# Hmmm a cheap sump idea



## AquaNeko (Jul 26, 2009)

http://toronto.en.craigslist.ca/tor/grd/1477890192.html

Just found this on Craigslist

$20 for 55gal.  

Cheapest (I think) high volume unit to be used as a sump. Pack it up with biomass in 1-3 drums and I don't think you'll ever have any ammonia/nitrite problems ever.  Just an idea.


----------



## bigfishy (Jun 19, 2009)

store for cheap gasoline!


----------



## tom g (Jul 8, 2009)

great for placing under a dock or anything in the water


----------



## AquaNeko (Jul 26, 2009)

bigfishy said:


> store for cheap gasoline!


Uh.. black metal drums are for petrol and are designed to handle the petrol. Blue and white plastic drums are known for being used for industrial food storing of say pickles and such. By cleaning out the plastic drum with bleach and vineger it is useable for a sump. Generally anything food grade is safe for use after it's cleaned up.

Thus why 55 plastic drums are used for aquaponics and if you check the backs of some fish stores you'll see blue 55 drums because any food grade is safe for humans and if it's safe for humans it's safe for fish as well. BigAl's NY has IIRC 2-3 55 gal drums in the back room.

Normally the cheaper the drums means you need a little cleaning in them.
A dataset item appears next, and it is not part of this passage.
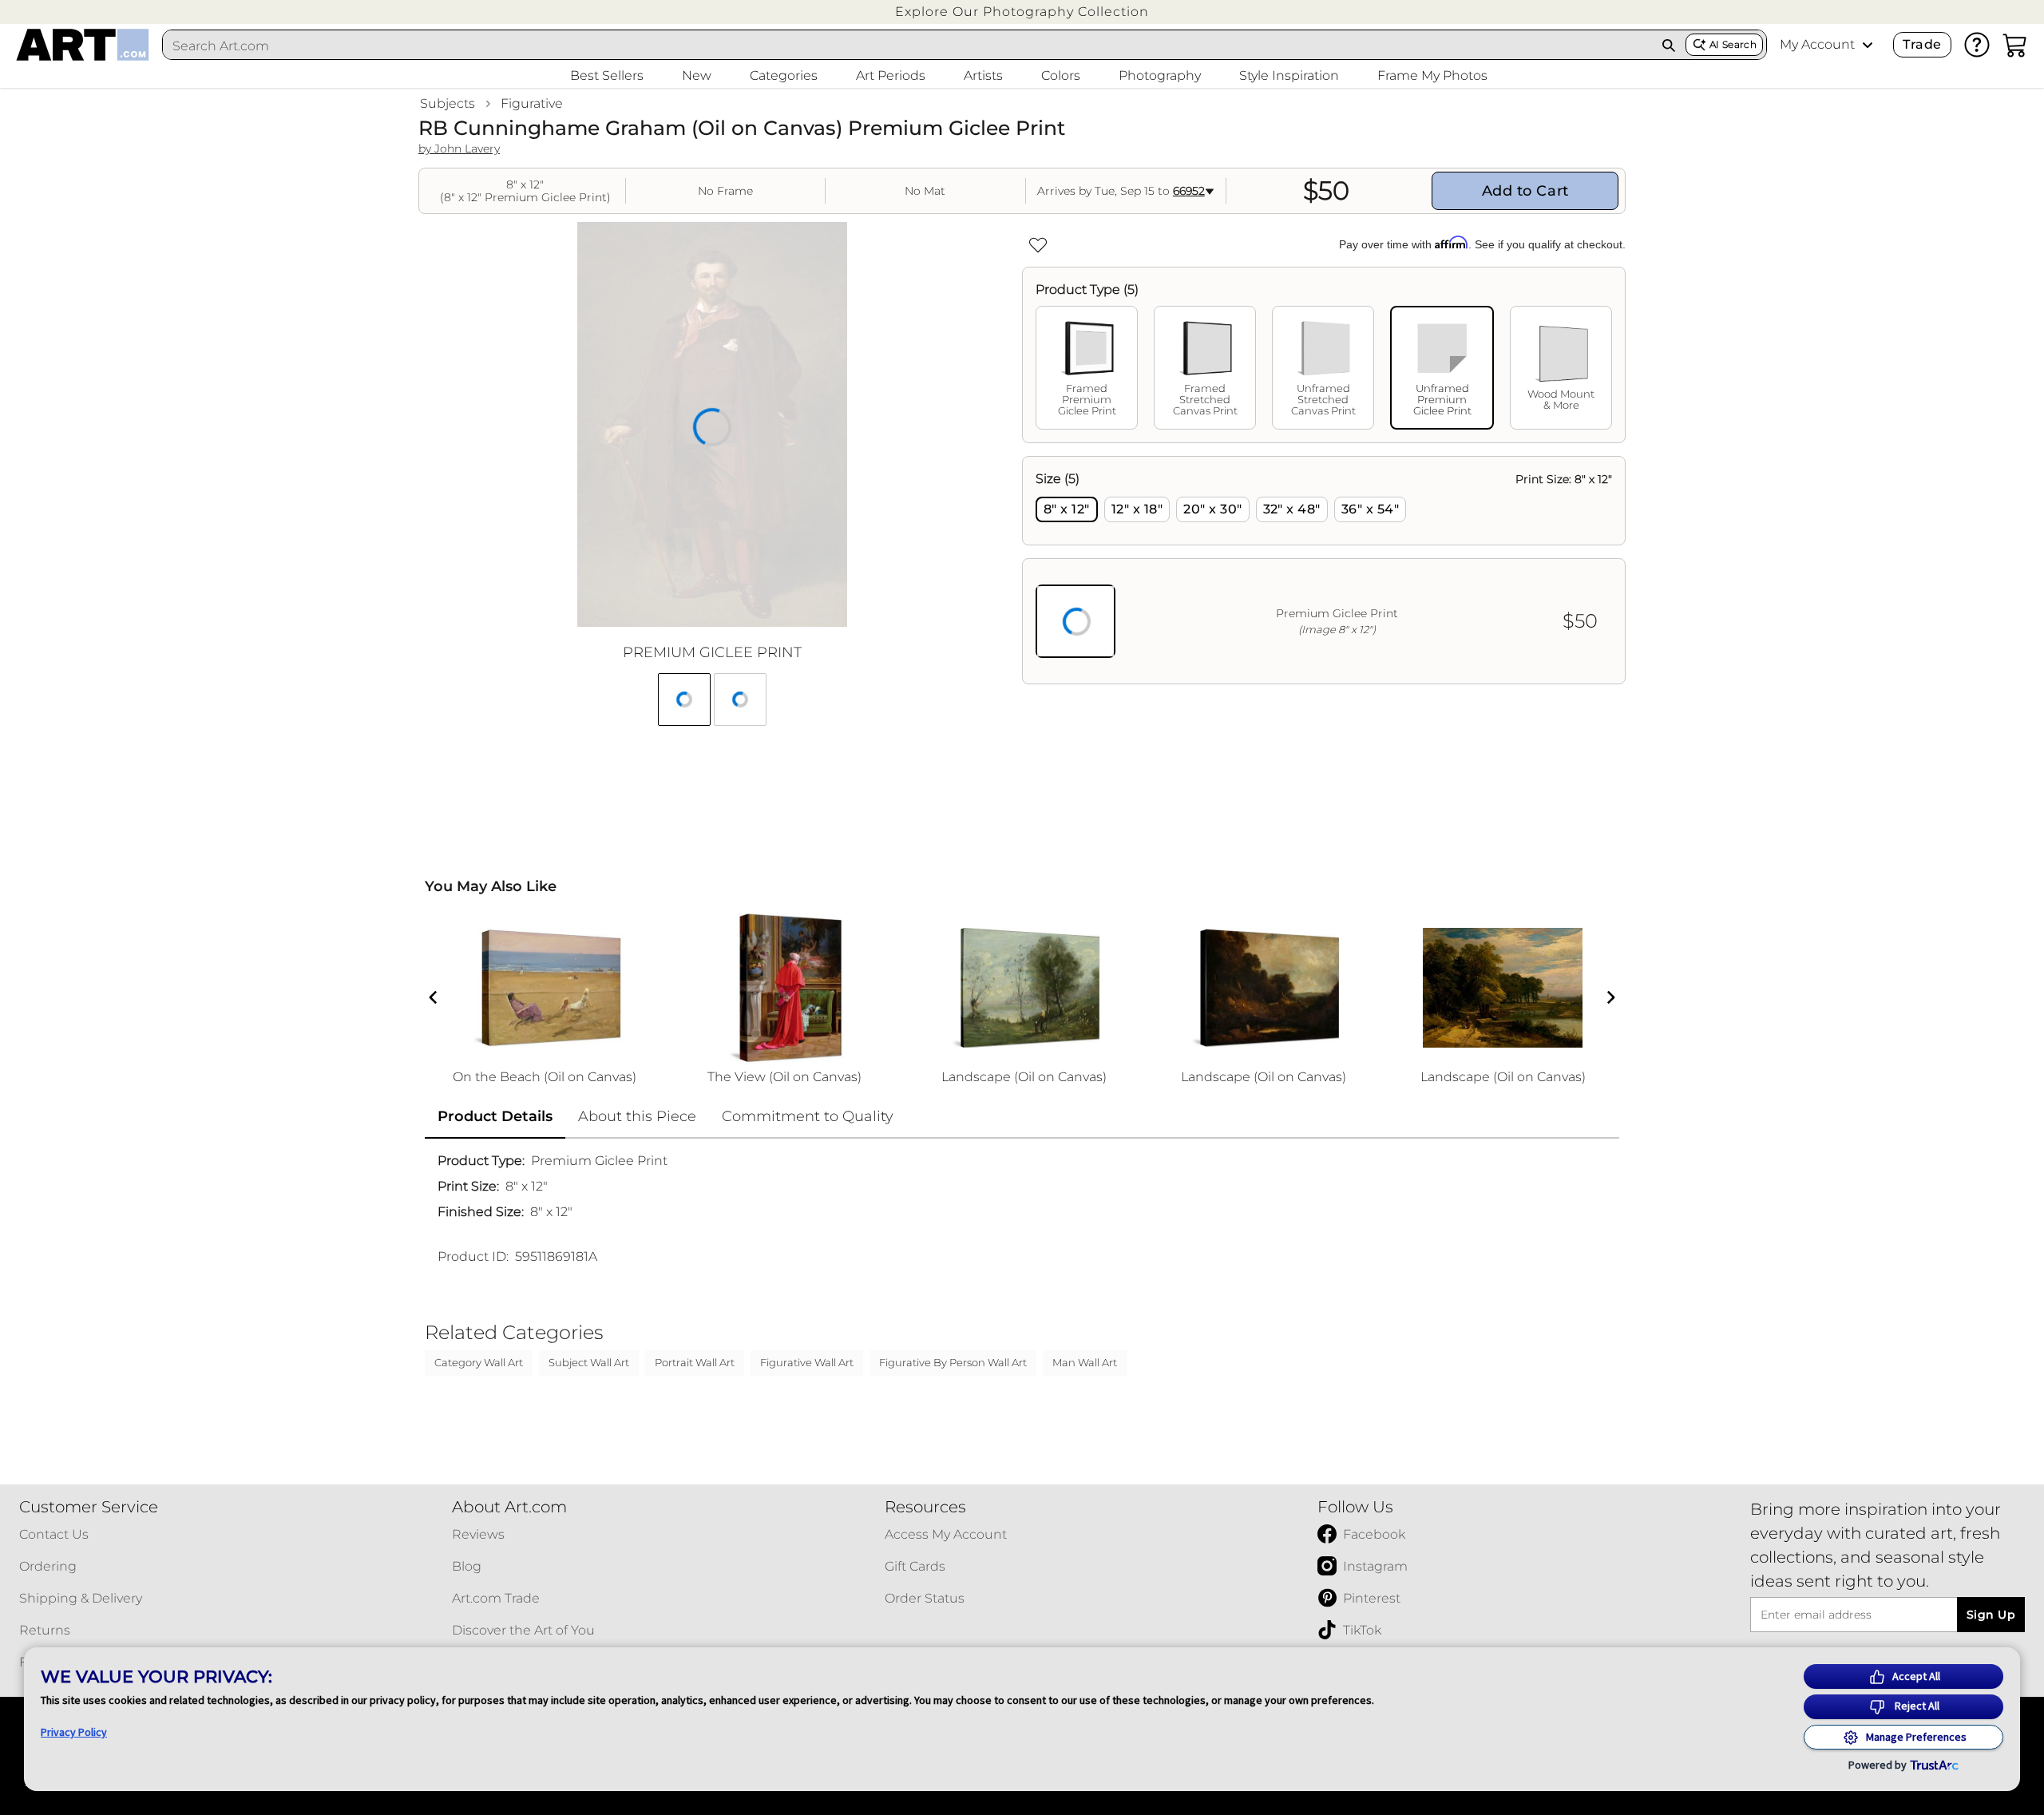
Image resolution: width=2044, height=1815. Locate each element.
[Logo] (82, 45)
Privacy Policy (74, 1732)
New 55 drums is like $65-70 IIRC.


----------



## PPulcher (Nov 17, 2006)

Those would also be great for water storage if you wanted to age/pretreat your aquarium water.


----------



## gucci17 (Oct 11, 2007)

It's kind of a b*tch to cut the top open though.
I use one of these to age my water. I also bought this caster set attached to a round frame from Princess Auto to help me move it around.


----------



## PPulcher (Nov 17, 2006)

gucci17 said:


> It's kind of a b*tch to cut the top open though.
> I use one of these to age my water. I also bought this caster set attached to a round frame from Princess Auto to help me move it around.


What diameter are the bungholes in these things? Big enough to fit a Mag pump inide? Good call on the caster set!


----------



## Ciddian (Mar 15, 2006)

Bungholes.. LOL

Those are awesome to have around... Great for docks for sure tom!


----------



## AquaNeko (Jul 26, 2009)

gucci17 said:


> It's kind of a b*tch to cut the top open though.
> I use one of these to age my water. I also bought this caster set attached to a round frame from Princess Auto to help me move it around.
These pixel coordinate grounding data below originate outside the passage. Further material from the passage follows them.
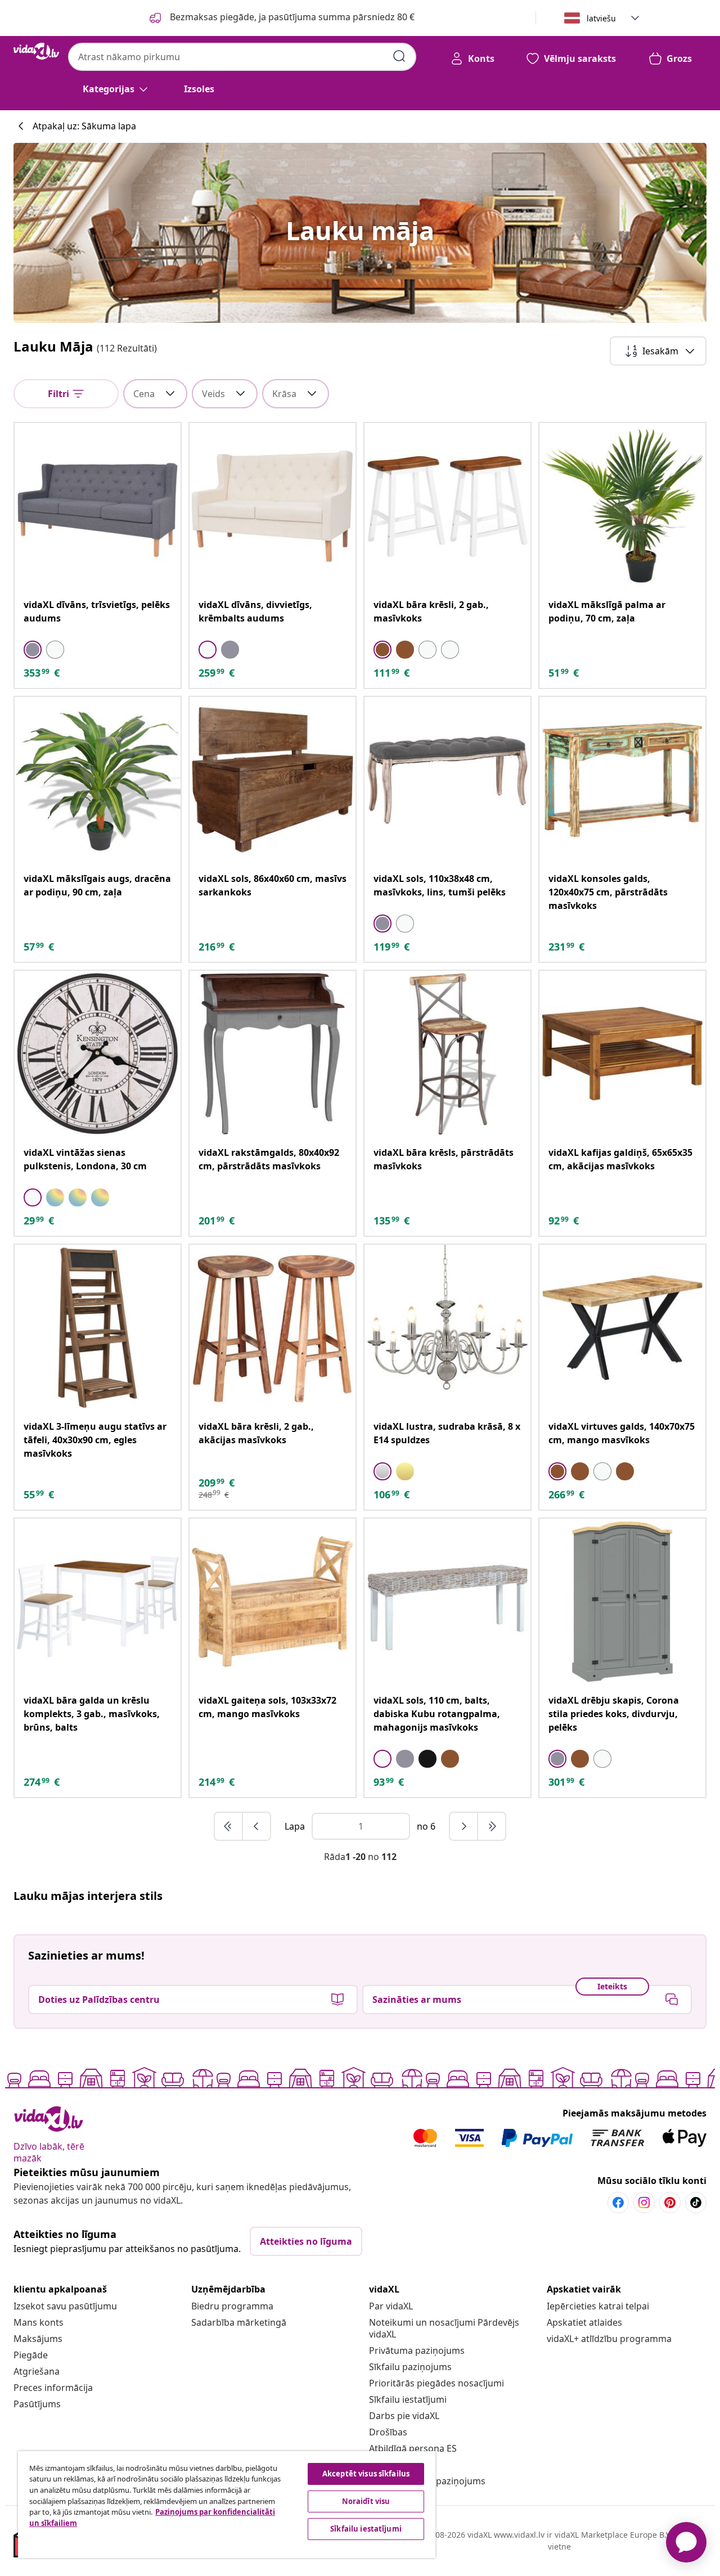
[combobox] (242, 57)
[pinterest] (670, 2202)
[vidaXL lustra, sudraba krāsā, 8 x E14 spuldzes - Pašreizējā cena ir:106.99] (447, 1328)
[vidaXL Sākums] (36, 51)
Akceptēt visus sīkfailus (366, 2474)
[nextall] (491, 1826)
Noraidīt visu (366, 2501)
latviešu (601, 18)
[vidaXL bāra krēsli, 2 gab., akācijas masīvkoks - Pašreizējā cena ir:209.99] (273, 1328)
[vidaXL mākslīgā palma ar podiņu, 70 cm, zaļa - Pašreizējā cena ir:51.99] (622, 506)
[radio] (33, 650)
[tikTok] (695, 2202)
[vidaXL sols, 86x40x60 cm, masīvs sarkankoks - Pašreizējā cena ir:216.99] (273, 780)
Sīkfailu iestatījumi (408, 2399)
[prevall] (229, 1826)
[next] (464, 1826)
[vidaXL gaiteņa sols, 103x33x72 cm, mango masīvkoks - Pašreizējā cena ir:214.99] (273, 1602)
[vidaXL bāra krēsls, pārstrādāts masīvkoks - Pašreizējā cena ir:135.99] (447, 1054)
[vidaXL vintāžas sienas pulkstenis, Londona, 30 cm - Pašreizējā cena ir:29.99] (98, 1054)
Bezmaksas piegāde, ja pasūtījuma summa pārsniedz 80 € (291, 17)
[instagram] (644, 2202)
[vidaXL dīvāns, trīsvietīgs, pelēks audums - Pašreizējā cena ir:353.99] (98, 506)
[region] (226, 2504)
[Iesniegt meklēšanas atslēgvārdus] (399, 56)
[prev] (256, 1826)
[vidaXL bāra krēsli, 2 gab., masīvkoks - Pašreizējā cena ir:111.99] (447, 506)
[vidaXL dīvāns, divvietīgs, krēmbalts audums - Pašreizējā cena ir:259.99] (273, 506)
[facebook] (618, 2202)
I have heard of people using a circular saw or bandsaw it.


----------



## AquaNeko (Jul 26, 2009)

*Found some in Brampton in white*

http://toronto.en.craigslist.ca/bra/grd/1484208504.html

$10 in brampton.


----------



## ryno1974 (Dec 6, 2009)

For what its worth if you can find someone who works at a meat plant, or a beverage plant you can probobly get your hands on one for free. I work at a meat plant, and $20 is too much. Dont pay that much for one. Most places will baically give them away to staff because the disposal is a liability to them. They would rathr give them away than pay to dispose of them.

Just my thoughts!


----------